Rewrite the listing below, replacing "computer-use agent" with "desktop automation agent" wherever it appears and leaving everything else unchanged.

>>

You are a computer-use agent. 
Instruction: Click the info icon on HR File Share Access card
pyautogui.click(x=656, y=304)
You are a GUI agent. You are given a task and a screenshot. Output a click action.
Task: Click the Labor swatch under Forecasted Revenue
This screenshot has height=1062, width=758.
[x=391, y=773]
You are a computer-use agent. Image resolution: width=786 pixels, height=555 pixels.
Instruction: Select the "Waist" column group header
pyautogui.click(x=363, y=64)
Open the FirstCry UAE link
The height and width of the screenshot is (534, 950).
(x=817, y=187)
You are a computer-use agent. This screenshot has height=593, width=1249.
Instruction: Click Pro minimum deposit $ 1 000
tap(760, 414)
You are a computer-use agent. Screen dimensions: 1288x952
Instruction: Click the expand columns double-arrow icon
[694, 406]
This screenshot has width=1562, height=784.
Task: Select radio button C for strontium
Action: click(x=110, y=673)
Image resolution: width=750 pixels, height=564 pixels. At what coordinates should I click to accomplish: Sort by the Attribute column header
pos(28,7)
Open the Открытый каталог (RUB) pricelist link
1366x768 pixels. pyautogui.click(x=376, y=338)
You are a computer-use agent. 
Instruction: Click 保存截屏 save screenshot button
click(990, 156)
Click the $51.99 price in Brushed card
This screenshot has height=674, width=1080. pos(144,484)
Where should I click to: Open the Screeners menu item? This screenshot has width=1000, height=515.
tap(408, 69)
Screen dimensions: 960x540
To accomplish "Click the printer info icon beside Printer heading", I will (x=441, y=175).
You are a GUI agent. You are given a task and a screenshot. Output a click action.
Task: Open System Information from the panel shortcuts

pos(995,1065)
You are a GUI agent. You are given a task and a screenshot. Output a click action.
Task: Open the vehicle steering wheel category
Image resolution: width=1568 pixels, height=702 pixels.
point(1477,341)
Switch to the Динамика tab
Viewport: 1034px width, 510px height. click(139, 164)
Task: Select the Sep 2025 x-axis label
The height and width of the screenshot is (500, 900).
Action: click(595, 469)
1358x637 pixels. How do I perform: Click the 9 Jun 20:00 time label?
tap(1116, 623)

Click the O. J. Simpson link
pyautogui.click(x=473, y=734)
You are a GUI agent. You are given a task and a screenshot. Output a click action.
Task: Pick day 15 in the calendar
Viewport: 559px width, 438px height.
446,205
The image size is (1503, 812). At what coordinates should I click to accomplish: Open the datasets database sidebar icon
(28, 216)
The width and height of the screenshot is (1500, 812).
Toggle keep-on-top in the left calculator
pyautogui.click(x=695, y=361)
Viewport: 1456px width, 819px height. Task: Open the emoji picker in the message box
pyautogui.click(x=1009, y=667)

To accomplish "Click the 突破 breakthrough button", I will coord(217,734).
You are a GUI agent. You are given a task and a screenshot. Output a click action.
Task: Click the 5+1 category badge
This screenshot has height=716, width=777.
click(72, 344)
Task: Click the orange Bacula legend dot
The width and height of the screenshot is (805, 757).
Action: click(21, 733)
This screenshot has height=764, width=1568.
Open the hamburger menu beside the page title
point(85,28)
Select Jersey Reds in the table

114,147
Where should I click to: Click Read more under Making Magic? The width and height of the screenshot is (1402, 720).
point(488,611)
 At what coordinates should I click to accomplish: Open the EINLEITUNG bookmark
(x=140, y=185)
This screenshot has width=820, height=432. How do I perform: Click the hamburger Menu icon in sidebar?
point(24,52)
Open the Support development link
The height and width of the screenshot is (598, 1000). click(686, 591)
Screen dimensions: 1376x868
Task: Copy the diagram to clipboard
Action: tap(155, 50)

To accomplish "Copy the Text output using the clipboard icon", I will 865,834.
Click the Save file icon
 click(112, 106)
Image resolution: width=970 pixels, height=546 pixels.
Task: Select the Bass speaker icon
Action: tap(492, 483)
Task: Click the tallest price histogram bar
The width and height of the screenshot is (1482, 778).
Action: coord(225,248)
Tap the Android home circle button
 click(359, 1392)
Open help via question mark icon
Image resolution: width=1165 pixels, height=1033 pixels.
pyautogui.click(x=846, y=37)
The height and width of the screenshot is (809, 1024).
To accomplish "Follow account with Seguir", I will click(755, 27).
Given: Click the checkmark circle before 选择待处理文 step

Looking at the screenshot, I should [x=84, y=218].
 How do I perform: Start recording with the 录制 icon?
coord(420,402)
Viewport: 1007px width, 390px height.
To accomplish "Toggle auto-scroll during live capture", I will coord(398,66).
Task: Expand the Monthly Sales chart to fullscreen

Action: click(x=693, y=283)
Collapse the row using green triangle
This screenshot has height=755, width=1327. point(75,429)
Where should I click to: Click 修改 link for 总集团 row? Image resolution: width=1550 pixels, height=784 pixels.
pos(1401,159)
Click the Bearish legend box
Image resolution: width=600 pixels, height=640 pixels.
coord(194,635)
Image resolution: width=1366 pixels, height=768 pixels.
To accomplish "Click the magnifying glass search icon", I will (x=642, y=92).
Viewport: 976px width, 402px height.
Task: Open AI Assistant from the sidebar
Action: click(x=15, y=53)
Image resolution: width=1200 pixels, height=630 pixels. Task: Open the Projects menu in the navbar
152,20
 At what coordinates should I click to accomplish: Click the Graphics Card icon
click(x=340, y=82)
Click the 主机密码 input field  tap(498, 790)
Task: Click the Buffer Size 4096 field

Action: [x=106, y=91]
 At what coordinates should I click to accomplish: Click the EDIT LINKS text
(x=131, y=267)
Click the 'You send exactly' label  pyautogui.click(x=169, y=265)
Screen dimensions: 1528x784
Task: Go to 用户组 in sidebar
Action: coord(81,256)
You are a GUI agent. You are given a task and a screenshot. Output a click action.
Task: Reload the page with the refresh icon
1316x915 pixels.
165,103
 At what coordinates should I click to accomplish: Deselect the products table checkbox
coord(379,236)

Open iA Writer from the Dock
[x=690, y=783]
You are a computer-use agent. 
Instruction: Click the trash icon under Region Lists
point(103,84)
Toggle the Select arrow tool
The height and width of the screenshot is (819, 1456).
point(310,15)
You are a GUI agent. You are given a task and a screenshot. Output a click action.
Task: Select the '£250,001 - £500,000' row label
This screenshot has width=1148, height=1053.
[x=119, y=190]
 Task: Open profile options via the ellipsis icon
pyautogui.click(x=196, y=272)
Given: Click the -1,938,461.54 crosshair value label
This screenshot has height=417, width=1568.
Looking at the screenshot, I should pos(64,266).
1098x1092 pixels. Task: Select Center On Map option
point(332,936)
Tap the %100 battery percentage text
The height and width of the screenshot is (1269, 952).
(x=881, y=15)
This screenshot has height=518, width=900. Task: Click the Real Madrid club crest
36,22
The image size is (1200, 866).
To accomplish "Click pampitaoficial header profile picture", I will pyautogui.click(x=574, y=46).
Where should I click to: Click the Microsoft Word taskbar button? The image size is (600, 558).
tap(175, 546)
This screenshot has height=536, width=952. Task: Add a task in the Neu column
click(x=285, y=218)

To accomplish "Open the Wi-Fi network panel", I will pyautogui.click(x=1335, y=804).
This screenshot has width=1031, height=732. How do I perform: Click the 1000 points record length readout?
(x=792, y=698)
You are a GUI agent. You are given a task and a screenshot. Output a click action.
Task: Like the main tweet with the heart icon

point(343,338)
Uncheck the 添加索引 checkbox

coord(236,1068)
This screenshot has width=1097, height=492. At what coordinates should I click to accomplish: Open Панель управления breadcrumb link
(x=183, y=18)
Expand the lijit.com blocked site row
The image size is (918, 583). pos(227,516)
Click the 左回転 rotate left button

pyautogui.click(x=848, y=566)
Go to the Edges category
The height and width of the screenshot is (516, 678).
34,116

<<

__Reply to the exercise__
You are a desktop automation agent. 
Instruction: Click the info icon on HR File Share Access card
pyautogui.click(x=656, y=304)
You are a GUI agent. You are given a task and a screenshot. Output a click action.
Task: Click the Labor swatch under Forecasted Revenue
This screenshot has height=1062, width=758.
[x=391, y=773]
You are a desktop automation agent. Image resolution: width=786 pixels, height=555 pixels.
Instruction: Select the "Waist" column group header
pyautogui.click(x=363, y=64)
Open the FirstCry UAE link
The height and width of the screenshot is (534, 950).
(x=817, y=187)
You are a desktop automation agent. This screenshot has height=593, width=1249.
Instruction: Click Pro minimum deposit $ 1 000
tap(760, 414)
You are a desktop automation agent. Screen dimensions: 1288x952
Instruction: Click the expand columns double-arrow icon
[694, 406]
This screenshot has width=1562, height=784.
Task: Select radio button C for strontium
Action: click(x=110, y=673)
Image resolution: width=750 pixels, height=564 pixels. At what coordinates should I click to accomplish: Sort by the Attribute column header
pos(28,7)
Open the Открытый каталог (RUB) pricelist link
1366x768 pixels. pyautogui.click(x=376, y=338)
You are a desktop automation agent. 
Instruction: Click 保存截屏 save screenshot button
click(990, 156)
Click the $51.99 price in Brushed card
This screenshot has height=674, width=1080. pos(144,484)
Where should I click to: Open the Screeners menu item? This screenshot has width=1000, height=515.
tap(408, 69)
Screen dimensions: 960x540
To accomplish "Click the printer info icon beside Printer heading", I will (x=441, y=175).
You are a GUI agent. You are given a task and a screenshot. Output a click action.
Task: Open System Information from the panel shortcuts

pos(995,1065)
You are a GUI agent. You are given a task and a screenshot. Output a click action.
Task: Open the vehicle steering wheel category
Image resolution: width=1568 pixels, height=702 pixels.
point(1477,341)
Switch to the Динамика tab
Viewport: 1034px width, 510px height. click(139, 164)
Task: Select the Sep 2025 x-axis label
The height and width of the screenshot is (500, 900).
Action: click(595, 469)
1358x637 pixels. How do I perform: Click the 9 Jun 20:00 time label?
tap(1116, 623)

Click the O. J. Simpson link
pyautogui.click(x=473, y=734)
You are a GUI agent. You are given a task and a screenshot. Output a click action.
Task: Pick day 15 in the calendar
Viewport: 559px width, 438px height.
446,205
The image size is (1503, 812). At what coordinates should I click to accomplish: Open the datasets database sidebar icon
(28, 216)
The width and height of the screenshot is (1500, 812).
Toggle keep-on-top in the left calculator
pyautogui.click(x=695, y=361)
Viewport: 1456px width, 819px height. Task: Open the emoji picker in the message box
pyautogui.click(x=1009, y=667)

To accomplish "Click the 突破 breakthrough button", I will coord(217,734).
You are a GUI agent. You are given a task and a screenshot. Output a click action.
Task: Click the 5+1 category badge
This screenshot has height=716, width=777.
click(72, 344)
Task: Click the orange Bacula legend dot
The width and height of the screenshot is (805, 757).
Action: click(21, 733)
This screenshot has height=764, width=1568.
Open the hamburger menu beside the page title
point(85,28)
Select Jersey Reds in the table

114,147
Where should I click to: Click Read more under Making Magic? The width and height of the screenshot is (1402, 720).
point(488,611)
 At what coordinates should I click to accomplish: Open the EINLEITUNG bookmark
(x=140, y=185)
This screenshot has width=820, height=432. How do I perform: Click the hamburger Menu icon in sidebar?
point(24,52)
Open the Support development link
The height and width of the screenshot is (598, 1000). click(686, 591)
Screen dimensions: 1376x868
Task: Copy the diagram to clipboard
Action: tap(155, 50)

To accomplish "Copy the Text output using the clipboard icon", I will 865,834.
Click the Save file icon
 click(112, 106)
Image resolution: width=970 pixels, height=546 pixels.
Task: Select the Bass speaker icon
Action: tap(492, 483)
Task: Click the tallest price histogram bar
The width and height of the screenshot is (1482, 778).
Action: coord(225,248)
Tap the Android home circle button
 click(359, 1392)
Open help via question mark icon
Image resolution: width=1165 pixels, height=1033 pixels.
pyautogui.click(x=846, y=37)
The height and width of the screenshot is (809, 1024).
To accomplish "Follow account with Seguir", I will click(755, 27).
Given: Click the checkmark circle before 选择待处理文 step

Looking at the screenshot, I should [x=84, y=218].
 How do I perform: Start recording with the 录制 icon?
coord(420,402)
Viewport: 1007px width, 390px height.
To accomplish "Toggle auto-scroll during live capture", I will coord(398,66).
Task: Expand the Monthly Sales chart to fullscreen

Action: click(x=693, y=283)
Collapse the row using green triangle
This screenshot has height=755, width=1327. point(75,429)
Where should I click to: Click 修改 link for 总集团 row? Image resolution: width=1550 pixels, height=784 pixels.
pos(1401,159)
Click the Bearish legend box
Image resolution: width=600 pixels, height=640 pixels.
coord(194,635)
Image resolution: width=1366 pixels, height=768 pixels.
To accomplish "Click the magnifying glass search icon", I will (x=642, y=92).
Viewport: 976px width, 402px height.
Task: Open AI Assistant from the sidebar
Action: click(x=15, y=53)
Image resolution: width=1200 pixels, height=630 pixels. Task: Open the Projects menu in the navbar
152,20
 At what coordinates should I click to accomplish: Click the Graphics Card icon
click(x=340, y=82)
Click the 主机密码 input field  tap(498, 790)
Task: Click the Buffer Size 4096 field

Action: [x=106, y=91]
 At what coordinates should I click to accomplish: Click the EDIT LINKS text
(x=131, y=267)
Click the 'You send exactly' label  pyautogui.click(x=169, y=265)
Screen dimensions: 1528x784
Task: Go to 用户组 in sidebar
Action: coord(81,256)
You are a GUI agent. You are given a task and a screenshot. Output a click action.
Task: Reload the page with the refresh icon
1316x915 pixels.
165,103
 At what coordinates should I click to accomplish: Deselect the products table checkbox
coord(379,236)

Open iA Writer from the Dock
[x=690, y=783]
You are a desktop automation agent. 
Instruction: Click the trash icon under Region Lists
point(103,84)
Toggle the Select arrow tool
The height and width of the screenshot is (819, 1456).
point(310,15)
You are a GUI agent. You are given a task and a screenshot. Output a click action.
Task: Select the '£250,001 - £500,000' row label
This screenshot has width=1148, height=1053.
[x=119, y=190]
 Task: Open profile options via the ellipsis icon
pyautogui.click(x=196, y=272)
Given: Click the -1,938,461.54 crosshair value label
This screenshot has height=417, width=1568.
Looking at the screenshot, I should pos(64,266).
1098x1092 pixels. Task: Select Center On Map option
point(332,936)
Tap the %100 battery percentage text
The height and width of the screenshot is (1269, 952).
(x=881, y=15)
This screenshot has height=518, width=900. Task: Click the Real Madrid club crest
36,22
The image size is (1200, 866).
To accomplish "Click pampitaoficial header profile picture", I will pyautogui.click(x=574, y=46).
Where should I click to: Click the Microsoft Word taskbar button? The image size is (600, 558).
tap(175, 546)
This screenshot has height=536, width=952. Task: Add a task in the Neu column
click(x=285, y=218)

To accomplish "Open the Wi-Fi network panel", I will pyautogui.click(x=1335, y=804).
This screenshot has width=1031, height=732. How do I perform: Click the 1000 points record length readout?
(x=792, y=698)
You are a GUI agent. You are given a task and a screenshot. Output a click action.
Task: Like the main tweet with the heart icon

point(343,338)
Uncheck the 添加索引 checkbox

coord(236,1068)
This screenshot has width=1097, height=492. At what coordinates should I click to accomplish: Open Панель управления breadcrumb link
(x=183, y=18)
Expand the lijit.com blocked site row
The image size is (918, 583). pos(227,516)
Click the 左回転 rotate left button

pyautogui.click(x=848, y=566)
Go to the Edges category
The height and width of the screenshot is (516, 678).
34,116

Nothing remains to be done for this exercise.